> **SOURCE EXTRACT**
----

A functional concept of the dopamine system is to activate the final common pathway of several integrative processes, such as learning and memory, cognitive functions, and reinforcement (Le Moal, 1995). Dopamine, besides the signal it translates, has a general role in arousal and activation; more dopamine, within physiological limits, increases the adaptive capabilities and the vigor and probability of responses. Studies increasingly corroborate an involvement of the dopamine system in the cognitive deficits of the elderly that involve frontal lobe functions such as disturbances in executive functions. These findings support the need to investigate interventions that enhance dopamine function to improve motor and cognitive performance and enhance the quality of life of the elderly.

Depression itself and the use of antidepressants with prominent anticholinergic and antihistaminic properties, appear to be associated with a greater than average risk of road traffic accidents. However, it has been shown that the cognitive and psychomotor impairments associated with depression generally resolve in those patients showing an improvement with antidepressant therapy. The antihistaminic and anticholinergic properties of conventional heterocyclic antidepressant drugs relate to their sedative, cognitive and psychomotor consequences which have been demonstrated, usually in single dose, healthy volunteer studies to be similar to or greater than the effects of alcohol or benzodiazepines on performance tasks, for example, reaction time and many psychomotor tasks. Tolerance to many of the cognitive and psychomotor deficits induced by TCAs is seen to develop in multiple dose healthy volunteer studies. However, these studies have usually employed doses of less than or equal to 75mg/day and volunteer studies with higher doses have all involved nocturnal dosing. In clinical practice patients often receive 150-300mg in divided daily doses. Tolerance may also develop to the effects of these doses but it may be insufficient to eliminate psychomotor and especially cognitive impairment. The epidemiological data actually confirm the lack of TCA-associated risk at lower doses but demonstrate that significant risk of, for example, road traffic accidents exists for patients receiving higher doses. With moves towards continuation and maintenance therapy for depression, patients receiving therapeutic doses of TCAs may remain at long term risk of causing accidents.

----

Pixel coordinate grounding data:
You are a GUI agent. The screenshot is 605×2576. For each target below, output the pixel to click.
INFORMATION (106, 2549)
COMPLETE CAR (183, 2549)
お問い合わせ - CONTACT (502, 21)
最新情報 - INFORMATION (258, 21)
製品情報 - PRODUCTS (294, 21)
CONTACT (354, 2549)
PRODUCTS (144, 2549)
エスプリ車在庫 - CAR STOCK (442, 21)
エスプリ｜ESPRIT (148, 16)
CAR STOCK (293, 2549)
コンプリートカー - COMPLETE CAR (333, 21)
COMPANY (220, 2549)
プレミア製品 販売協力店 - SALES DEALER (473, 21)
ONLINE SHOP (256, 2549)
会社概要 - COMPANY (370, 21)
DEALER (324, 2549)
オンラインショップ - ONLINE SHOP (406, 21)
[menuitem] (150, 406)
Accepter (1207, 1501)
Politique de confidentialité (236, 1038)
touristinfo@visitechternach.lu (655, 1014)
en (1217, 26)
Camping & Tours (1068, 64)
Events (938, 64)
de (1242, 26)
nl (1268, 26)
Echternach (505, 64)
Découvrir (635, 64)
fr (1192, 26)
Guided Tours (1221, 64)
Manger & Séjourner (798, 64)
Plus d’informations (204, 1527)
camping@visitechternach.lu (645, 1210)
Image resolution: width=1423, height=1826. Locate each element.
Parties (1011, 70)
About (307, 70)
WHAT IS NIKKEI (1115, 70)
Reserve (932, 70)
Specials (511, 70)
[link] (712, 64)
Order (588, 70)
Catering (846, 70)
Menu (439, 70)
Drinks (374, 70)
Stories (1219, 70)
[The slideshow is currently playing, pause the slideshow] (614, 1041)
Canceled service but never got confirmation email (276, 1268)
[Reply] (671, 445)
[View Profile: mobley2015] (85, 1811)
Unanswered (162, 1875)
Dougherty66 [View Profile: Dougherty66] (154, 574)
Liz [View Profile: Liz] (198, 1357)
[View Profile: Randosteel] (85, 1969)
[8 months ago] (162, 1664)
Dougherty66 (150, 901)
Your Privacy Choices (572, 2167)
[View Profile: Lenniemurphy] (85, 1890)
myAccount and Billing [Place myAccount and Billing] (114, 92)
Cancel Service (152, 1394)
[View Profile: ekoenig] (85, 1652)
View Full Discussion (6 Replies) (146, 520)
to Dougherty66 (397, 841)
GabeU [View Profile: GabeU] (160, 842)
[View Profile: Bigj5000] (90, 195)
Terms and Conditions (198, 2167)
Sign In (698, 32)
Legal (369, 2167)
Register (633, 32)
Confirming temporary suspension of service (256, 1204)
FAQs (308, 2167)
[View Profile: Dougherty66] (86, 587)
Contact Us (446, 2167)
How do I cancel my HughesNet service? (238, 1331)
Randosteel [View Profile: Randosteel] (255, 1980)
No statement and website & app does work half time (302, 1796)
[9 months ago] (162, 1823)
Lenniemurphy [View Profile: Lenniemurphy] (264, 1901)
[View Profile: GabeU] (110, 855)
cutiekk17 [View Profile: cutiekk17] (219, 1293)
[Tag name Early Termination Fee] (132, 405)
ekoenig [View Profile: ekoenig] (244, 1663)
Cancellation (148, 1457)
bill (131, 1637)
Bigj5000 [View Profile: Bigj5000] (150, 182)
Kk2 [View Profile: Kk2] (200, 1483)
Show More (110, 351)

----

> **THE PROBLEM**
Answer these questions using the text on dopamine and antidepressants:
(a) What does more dopamine, within physiological limits, increase?
(b) What daily doses have multiple dose healthy volunteer studies usually employed?
(c) What doses do patients often receive in clinical practice?
The lines are separate material and have no connection to the text on dopamine and antidepressants.

> **SOLUTION**
(a) The adaptive capabilities and the vigor and probability of responses.
(b) Less than or equal to 75mg/day.
(c) 150-300mg in divided daily doses.